Accelerator Backend

ACCelerator Interface

Backends

The accelerator interface (ACC) consists of ISO_C_BINDING based Fortran code of DBCSR's ACC-backend interface and LIBSMM/ACC-interface. The interface is implemented by CUDA (for Nvidia GPUs), the HIP (for AMD GPUs), and the OpenCL accelerator backends.

The code for both the CUDA and the HIP backend is unified, and can be found in the cuda directory. At compile-time either one or the other backend is chosen per macro (__CUDA or __HIP). Similarly, the code for the OpenCL backend is activated by a build-time macro (__OPENCL).

Drivers

There are two stand-alone sample codes or drivers exercising the ACC-interface. The driver code (only depending on above mentioned interfaces) can be built locally and in a rather self-contained fashion, i.e., no DBCSR library is needed (except runtime libraries such as CUDA, HIP, OpenCL). For OpenCL, the LIBXSMM library is mandatory and preferred as baseline and for validation in any case. To build LIBXSMM, a folder libxsmm in parallel to DBCSR's root directory (dbcsr) is expected to be present and prebuilt.

git clone -b main https://github.com/libxsmm/libxsmm.git
cd libxsmm
make GNU=1 -j

To build the driver code (opencl in below example), change into the respective backend folder (cuda or opencl), and invoke make (DBG=0|1|2 is supported among other optional key-value pairs).

git clone https://github.com/cp2k/dbcsr.git
cd dbcsr/src/acc/opencl
make

NOTE: To activate a certain device, the drivers consider an environment variable called DEVICE. For example, DEVICE=1 ./acc_bench_trans activates the second device (at least two devices must be discovered). This environment variable is implemented by the driver code and meant to work across backends, i.e., the OpenCL backend also supports ACC_OPENCL_DEVICE=1 (see Developer Guide for the OpenCL backend).

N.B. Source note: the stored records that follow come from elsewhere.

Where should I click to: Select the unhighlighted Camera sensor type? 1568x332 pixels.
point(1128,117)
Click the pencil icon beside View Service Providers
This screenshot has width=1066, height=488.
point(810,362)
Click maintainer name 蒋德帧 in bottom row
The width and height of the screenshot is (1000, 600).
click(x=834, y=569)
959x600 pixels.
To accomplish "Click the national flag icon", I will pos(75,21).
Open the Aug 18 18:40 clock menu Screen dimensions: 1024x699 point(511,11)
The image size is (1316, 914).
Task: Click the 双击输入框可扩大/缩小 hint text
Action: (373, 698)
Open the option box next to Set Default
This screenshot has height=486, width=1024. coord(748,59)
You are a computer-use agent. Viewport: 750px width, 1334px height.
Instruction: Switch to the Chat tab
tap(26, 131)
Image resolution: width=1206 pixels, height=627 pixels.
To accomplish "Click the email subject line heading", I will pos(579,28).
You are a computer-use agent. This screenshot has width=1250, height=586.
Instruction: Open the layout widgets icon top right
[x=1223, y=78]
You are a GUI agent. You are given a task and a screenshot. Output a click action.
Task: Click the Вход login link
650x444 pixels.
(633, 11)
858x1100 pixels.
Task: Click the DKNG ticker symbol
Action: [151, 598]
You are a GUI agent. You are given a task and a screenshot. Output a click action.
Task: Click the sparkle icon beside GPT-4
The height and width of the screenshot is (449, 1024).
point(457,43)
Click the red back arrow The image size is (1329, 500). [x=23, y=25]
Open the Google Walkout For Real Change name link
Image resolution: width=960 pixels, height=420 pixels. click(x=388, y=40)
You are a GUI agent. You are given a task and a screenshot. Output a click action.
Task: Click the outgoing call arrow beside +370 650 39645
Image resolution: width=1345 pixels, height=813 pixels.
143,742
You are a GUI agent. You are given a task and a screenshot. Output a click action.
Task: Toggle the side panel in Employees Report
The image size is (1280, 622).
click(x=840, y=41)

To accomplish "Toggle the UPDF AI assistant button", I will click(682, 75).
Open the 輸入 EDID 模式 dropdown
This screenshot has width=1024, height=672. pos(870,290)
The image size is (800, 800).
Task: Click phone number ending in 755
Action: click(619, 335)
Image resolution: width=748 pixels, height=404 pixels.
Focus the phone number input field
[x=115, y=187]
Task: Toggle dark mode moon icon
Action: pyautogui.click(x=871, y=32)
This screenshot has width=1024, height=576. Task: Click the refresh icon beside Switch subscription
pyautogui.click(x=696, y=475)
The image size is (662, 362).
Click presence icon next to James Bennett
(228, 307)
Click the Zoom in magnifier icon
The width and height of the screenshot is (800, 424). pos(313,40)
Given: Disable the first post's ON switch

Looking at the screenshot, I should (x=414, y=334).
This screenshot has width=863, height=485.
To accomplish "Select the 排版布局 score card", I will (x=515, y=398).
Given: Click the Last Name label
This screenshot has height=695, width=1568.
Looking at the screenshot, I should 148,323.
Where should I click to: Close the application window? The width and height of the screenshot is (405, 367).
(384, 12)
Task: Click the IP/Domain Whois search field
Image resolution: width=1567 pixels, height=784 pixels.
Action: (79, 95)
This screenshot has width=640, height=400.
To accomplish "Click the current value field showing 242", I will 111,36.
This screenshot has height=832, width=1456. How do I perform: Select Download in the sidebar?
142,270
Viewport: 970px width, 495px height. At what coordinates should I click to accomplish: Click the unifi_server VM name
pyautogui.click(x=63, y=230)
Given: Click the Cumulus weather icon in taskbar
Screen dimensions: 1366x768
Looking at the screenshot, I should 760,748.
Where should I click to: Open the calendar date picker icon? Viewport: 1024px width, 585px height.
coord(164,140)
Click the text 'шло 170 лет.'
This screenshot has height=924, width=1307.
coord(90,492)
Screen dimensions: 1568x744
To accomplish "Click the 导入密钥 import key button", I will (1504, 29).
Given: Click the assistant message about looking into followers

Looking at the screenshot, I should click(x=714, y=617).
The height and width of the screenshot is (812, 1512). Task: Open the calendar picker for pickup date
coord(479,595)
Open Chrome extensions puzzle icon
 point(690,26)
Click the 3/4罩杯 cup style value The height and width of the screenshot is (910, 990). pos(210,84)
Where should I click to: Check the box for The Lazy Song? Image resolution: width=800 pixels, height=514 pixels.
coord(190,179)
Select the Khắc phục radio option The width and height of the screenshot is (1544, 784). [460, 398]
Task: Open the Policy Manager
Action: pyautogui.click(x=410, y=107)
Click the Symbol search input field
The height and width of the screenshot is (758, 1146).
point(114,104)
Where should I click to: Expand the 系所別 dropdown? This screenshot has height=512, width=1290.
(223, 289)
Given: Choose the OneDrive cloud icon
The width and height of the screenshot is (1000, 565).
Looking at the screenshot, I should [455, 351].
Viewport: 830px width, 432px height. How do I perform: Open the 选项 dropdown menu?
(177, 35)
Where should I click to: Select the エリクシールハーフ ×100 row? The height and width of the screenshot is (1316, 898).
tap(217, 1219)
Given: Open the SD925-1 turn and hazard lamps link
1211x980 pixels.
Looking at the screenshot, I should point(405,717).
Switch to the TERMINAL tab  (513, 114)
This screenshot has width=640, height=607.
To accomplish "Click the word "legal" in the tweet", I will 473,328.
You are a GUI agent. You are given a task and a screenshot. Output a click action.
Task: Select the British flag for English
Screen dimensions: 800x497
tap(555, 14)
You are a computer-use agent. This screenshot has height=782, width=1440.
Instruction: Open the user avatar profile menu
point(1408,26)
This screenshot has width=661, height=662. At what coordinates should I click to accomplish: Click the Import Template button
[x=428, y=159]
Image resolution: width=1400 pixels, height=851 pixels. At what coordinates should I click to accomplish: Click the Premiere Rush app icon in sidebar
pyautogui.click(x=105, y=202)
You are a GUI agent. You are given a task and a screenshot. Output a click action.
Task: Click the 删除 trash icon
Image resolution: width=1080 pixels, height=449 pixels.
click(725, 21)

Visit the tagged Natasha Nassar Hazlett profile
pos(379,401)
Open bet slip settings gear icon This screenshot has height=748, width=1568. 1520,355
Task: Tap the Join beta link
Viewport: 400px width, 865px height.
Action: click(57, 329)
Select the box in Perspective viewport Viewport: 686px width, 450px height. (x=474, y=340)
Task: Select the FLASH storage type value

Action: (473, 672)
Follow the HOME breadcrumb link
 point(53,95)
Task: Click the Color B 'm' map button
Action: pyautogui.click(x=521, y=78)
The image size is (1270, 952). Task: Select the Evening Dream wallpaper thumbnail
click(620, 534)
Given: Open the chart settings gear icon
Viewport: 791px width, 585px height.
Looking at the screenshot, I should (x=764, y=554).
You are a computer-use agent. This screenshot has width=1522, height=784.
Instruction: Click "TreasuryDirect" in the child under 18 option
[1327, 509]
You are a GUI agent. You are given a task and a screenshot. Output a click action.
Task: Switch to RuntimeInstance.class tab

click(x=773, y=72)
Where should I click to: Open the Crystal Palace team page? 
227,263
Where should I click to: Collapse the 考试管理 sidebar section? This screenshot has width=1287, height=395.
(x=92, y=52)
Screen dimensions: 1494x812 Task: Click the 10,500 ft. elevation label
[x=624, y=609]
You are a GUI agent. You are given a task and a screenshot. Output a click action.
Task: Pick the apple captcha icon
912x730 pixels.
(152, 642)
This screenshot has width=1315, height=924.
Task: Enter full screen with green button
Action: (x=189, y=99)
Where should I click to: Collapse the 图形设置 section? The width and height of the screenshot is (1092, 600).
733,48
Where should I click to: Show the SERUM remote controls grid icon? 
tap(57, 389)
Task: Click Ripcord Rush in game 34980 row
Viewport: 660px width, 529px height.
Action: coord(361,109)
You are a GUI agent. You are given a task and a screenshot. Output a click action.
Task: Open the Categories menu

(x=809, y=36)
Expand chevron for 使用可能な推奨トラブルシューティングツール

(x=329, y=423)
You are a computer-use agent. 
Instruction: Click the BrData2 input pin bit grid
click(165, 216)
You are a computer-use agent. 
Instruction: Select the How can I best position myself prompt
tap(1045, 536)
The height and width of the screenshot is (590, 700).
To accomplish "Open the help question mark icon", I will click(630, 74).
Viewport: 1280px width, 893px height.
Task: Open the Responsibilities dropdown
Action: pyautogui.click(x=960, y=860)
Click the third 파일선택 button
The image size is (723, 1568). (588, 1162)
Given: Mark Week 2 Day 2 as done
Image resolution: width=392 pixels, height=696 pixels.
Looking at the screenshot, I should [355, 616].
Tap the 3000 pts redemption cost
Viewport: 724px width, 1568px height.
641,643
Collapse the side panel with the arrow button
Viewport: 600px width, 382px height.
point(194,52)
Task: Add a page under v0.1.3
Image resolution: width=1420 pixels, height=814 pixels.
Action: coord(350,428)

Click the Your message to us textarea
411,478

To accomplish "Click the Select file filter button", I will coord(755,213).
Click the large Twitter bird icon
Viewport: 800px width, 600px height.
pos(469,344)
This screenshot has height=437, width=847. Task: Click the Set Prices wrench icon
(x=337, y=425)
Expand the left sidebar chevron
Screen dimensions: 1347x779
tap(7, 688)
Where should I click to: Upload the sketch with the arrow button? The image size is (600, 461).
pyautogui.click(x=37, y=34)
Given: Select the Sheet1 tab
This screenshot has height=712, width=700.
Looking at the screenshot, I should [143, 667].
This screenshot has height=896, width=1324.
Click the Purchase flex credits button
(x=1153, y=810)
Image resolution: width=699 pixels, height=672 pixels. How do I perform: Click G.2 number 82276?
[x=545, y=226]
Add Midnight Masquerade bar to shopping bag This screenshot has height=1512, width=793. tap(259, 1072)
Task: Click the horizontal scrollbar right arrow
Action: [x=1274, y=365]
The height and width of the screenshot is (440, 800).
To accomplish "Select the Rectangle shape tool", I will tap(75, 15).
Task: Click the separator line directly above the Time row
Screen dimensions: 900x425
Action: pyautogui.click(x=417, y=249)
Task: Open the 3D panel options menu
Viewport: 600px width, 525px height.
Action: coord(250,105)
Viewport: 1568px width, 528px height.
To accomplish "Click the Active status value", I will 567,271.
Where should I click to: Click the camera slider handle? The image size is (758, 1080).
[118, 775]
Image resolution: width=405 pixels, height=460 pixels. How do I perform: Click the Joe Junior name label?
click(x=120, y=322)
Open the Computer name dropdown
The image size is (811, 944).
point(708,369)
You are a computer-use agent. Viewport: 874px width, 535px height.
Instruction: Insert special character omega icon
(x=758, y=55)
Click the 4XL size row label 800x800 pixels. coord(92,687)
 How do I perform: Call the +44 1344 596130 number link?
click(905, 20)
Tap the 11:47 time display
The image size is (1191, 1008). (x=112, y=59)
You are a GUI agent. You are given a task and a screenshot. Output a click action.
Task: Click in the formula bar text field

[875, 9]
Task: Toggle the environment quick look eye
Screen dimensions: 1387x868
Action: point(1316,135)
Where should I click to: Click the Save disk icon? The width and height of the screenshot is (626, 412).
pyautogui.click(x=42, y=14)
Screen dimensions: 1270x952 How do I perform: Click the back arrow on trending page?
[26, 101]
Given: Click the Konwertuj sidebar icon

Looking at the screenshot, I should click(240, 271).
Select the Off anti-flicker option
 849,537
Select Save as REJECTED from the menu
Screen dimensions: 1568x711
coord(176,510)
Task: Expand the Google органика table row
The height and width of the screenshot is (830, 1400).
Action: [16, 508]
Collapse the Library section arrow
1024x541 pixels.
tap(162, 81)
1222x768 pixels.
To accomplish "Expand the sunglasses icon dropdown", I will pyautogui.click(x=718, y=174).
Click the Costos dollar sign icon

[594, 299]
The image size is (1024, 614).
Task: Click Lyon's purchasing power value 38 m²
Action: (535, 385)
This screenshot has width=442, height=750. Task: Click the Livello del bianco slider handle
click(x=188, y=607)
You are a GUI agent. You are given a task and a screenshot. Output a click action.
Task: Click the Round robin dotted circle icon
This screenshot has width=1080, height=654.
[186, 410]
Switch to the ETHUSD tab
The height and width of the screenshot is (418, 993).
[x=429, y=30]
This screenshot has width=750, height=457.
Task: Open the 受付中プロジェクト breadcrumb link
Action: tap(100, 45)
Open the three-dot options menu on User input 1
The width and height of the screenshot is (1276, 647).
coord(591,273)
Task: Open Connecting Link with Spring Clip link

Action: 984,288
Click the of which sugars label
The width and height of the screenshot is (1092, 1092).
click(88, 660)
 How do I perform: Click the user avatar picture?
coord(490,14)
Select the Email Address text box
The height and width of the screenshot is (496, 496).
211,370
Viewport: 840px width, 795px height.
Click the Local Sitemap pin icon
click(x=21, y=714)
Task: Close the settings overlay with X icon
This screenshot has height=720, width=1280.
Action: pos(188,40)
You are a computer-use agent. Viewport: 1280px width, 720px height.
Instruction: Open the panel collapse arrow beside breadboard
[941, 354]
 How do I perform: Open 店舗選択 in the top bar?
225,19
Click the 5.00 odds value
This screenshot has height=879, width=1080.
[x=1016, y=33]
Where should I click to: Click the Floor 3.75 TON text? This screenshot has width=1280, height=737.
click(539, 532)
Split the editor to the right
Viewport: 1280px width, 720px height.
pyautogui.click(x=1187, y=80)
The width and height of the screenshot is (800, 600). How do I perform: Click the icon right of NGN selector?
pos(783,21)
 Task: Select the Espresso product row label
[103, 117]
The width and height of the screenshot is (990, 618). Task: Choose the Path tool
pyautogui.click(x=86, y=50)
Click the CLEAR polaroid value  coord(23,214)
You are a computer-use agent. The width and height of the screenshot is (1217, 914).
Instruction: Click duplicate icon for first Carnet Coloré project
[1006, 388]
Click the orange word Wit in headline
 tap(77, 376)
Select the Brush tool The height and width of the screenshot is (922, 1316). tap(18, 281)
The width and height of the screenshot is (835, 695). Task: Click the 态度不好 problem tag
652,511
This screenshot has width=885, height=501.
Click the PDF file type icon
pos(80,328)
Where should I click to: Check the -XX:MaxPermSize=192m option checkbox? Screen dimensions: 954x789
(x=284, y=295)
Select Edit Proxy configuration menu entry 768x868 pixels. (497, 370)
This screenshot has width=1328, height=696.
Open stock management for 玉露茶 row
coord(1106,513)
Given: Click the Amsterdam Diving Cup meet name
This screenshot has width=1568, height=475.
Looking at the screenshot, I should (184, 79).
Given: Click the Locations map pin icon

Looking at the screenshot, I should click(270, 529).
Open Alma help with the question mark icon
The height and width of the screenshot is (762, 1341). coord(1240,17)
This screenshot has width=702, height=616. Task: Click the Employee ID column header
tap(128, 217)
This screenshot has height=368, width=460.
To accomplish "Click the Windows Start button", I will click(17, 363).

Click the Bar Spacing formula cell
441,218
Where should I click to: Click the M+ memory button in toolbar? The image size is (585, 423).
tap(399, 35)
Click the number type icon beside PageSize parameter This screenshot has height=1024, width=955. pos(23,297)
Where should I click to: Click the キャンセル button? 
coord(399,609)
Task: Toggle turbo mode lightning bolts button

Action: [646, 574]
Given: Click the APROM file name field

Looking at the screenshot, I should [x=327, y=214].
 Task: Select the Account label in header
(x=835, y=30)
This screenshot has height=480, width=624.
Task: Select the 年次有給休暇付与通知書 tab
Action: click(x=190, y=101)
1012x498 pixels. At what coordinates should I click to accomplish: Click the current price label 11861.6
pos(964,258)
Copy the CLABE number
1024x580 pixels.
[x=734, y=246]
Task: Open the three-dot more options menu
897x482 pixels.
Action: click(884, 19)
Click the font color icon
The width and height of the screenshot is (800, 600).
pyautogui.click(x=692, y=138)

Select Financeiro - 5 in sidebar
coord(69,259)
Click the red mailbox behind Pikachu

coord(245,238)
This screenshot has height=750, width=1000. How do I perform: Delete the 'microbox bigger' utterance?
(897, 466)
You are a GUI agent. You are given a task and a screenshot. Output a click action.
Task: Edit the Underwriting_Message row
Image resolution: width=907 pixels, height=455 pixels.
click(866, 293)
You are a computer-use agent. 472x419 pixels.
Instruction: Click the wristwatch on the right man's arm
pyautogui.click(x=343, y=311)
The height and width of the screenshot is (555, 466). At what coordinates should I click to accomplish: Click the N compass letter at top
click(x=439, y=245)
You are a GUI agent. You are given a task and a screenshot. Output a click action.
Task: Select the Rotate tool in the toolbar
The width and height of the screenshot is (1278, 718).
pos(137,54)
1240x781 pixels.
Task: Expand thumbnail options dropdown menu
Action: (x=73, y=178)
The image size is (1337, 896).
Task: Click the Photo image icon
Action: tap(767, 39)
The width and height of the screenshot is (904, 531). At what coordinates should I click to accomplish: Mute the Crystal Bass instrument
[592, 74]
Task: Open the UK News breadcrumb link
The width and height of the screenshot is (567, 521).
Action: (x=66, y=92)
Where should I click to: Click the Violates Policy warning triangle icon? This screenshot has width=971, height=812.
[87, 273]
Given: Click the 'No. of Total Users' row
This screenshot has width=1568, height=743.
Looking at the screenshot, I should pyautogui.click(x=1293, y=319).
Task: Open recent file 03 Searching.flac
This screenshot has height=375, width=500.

The drivers support command line options (nrepeat, stack_size, m, n, ...). Command line arguments are positional but allow 0 as placeholder to refer to the default value (acc_bench_smm 0 0 5 13 5 performs the default number of repetitions with the default stacksize when running the 5x13x5-kernel). For example, running the tranpose benchmark may look like:

$ OMP_PROC_BIND=TRUE ./acc_bench_trans 5 30000 23 23
./acc_bench_trans 5 30000 23 23
typename (id=3): double
copy-in: 17.2 ms 7.2 GB/s
device: 8.7 ms 14.2 GB/s
host: 8.4 ms 14.6 GB/s
errors: 0

For timing, comparison (host code), and validation, LIBXSMM is required. The drivers exercise the respective backend. For example with the CUDA backend:

cd src/acc/cuda
make WITH_GPU=P100
../acc_bench_smm

For the OpenCL backend:

cd src/acc/opencl
make
../acc_bench_smm

In above cases, acc_bench_trans and acc_bench_smm are built using the respective backend. Both driver codes can be built for double-precision (default) or single-precision using a build-time macro (make ELEM_TYPE=float or -DELEM_TYPE=float in general).